TASK DESCRIPTION:
Write out each line of the material again, word for word.

--*--

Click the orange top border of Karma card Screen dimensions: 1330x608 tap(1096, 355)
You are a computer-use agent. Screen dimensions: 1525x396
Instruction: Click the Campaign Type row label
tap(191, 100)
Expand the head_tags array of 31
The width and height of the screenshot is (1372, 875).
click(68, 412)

--*--

FINISHED TASK:
Click the orange top border of Karma card Screen dimensions: 1330x608 tap(1096, 355)
You are a computer-use agent. Screen dimensions: 1525x396
Instruction: Click the Campaign Type row label
tap(191, 100)
Expand the head_tags array of 31
The width and height of the screenshot is (1372, 875).
click(68, 412)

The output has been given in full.